There seems to be some confusion about the overlap between poverty and employment in the wake of last week's Household Below Average Income statistics. Full Fact http://fullfact.org/factchecks/are_the_majority_of_children_poor_workles... states :'some commentators claim that, contrary to popular wisdom, the majority of poor households actually contain at least one adult who is in work.' and asks 'Is this true?' They mention Polly Toynbee and Owen Jones specifically and go on to suggest that things are not so clear cut.

I hate to disagree with Full Fact, which is generally very good at holding the press and politicians to account for their use of statistical evidence, but in this case they're just wrong. Things couldn't really be much more clear cut. Apart from pensioner poverty,the majority of UK poverty is in-work poverty.

But first there's a confusion to clear up. The unit of analysis in HBAI isn't households: it's individuals. If all households were the same size and had identical structures this wouldn't matter. They don't, so it does. Consider for example that poverty rates tend to be higher for families with more children. There is no reason to expect the percentage of poor children who are in large families to be the same as the percentage of poor families which are (also) large families. HBAI gives data on the former, not the latter. The confusion arises because incomes are measured at the household level, with adjustment for household size and composition. If one individual in a household is in poverty on this measure, all are: all poor kids have poor parents, for example. But it's the kids rather than the households that are being counted.

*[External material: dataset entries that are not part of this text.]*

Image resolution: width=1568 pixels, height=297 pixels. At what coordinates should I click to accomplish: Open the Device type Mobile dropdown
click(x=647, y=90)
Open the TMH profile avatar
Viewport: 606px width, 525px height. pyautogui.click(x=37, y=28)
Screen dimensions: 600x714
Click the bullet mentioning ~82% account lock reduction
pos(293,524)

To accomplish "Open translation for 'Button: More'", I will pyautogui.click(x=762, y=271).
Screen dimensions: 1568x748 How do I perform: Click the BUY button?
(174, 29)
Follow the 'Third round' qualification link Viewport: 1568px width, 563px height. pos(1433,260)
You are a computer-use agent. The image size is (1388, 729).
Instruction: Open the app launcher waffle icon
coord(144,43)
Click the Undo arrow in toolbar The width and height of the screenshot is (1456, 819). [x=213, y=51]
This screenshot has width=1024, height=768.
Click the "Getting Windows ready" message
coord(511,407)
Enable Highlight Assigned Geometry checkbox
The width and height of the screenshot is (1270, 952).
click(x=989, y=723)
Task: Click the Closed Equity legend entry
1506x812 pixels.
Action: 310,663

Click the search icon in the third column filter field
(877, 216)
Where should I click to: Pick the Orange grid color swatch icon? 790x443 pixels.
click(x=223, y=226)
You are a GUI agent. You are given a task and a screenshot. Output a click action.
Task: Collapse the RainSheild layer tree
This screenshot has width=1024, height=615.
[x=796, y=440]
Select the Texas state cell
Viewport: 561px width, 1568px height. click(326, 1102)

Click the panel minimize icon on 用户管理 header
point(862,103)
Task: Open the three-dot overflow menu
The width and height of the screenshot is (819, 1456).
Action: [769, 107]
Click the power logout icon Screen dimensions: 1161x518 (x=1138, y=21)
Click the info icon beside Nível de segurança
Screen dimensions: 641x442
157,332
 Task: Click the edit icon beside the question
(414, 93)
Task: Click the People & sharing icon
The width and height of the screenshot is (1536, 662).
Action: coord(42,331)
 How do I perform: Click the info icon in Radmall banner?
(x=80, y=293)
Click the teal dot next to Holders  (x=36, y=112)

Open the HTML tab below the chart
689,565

So it would be wrong to say that HBAI shows that 'the majority of poor households actually contain at least one adult who is in work', because HBAI doesn't really show anything about households per se. The quotation from Owen Jones does seem to get this confused - he says 'more working families are classed as poor than those with no one in work'. If Full Fact were criticising him for confusing individual- and household-level data, that would be legitimate if somewhat over-pedantic. But Full Fact go on to make exactly the same mistake themselves, with a series of charts mislabelled as if the data referred to households rather than individuals.

The statistics from HBAI are in the attached spreadsheet. The standard, internationally accepted poverty definition is 60% median contemporary household income adjusted for household size and composition. In the UK, this is presented Before and After Housing Costs, BHC and AHC in the jargon. In what follows, BHC comes first.

60/58% of children in poverty are in households where one or more of the adults are working, and 57/59% of working age adults in poverty. (I don't know where Full Fact's figures for working age adults come from, but they aren't the ones in table 5.4db of HBAI, which is the source). Not much ambiguity there.

Full Fact confuse matters by giving data for the whole population in poverty split by whether in working or workless households (adding further confusion by mislabelling the chart) without making the obvious point that most pensioners in poverty are in workless households: it is hardly surprising if once we include pensioners the majority of people in poverty are in households where nobody is working. But as Owen and Polly were quite clearly referring to people of working age and children, they can't be faulted on this count.

HBAI also includes a mis-named 'absolute' measure of poverty, which is in fact based on income as a percentage of 1998/9 median income held constant in real terms. 61/57% of children in poverty on this measure are in households with someone in work. 60/64% for working age adults. (Full Fact don't cite this data.)

(Full Fact also give a chart which seems to show children meeting the 'material deprivation' poverty criterion (income less than 70% of the median and lacking a number of of goods), split by working and workless. I can't comment on this because I don't know where they got the data from.)

Full Fact conclude 'Readers would be well advised not to take claims about workless households in poverty at face-value.' As the terms 'workless', 'household' and 'poverty' are routinely mis-used by politicians and commentators I can't disagree, but I'm afraid all they have done is shed confusion on one of the clearer aspects of child and working age poverty in contemporary Britain.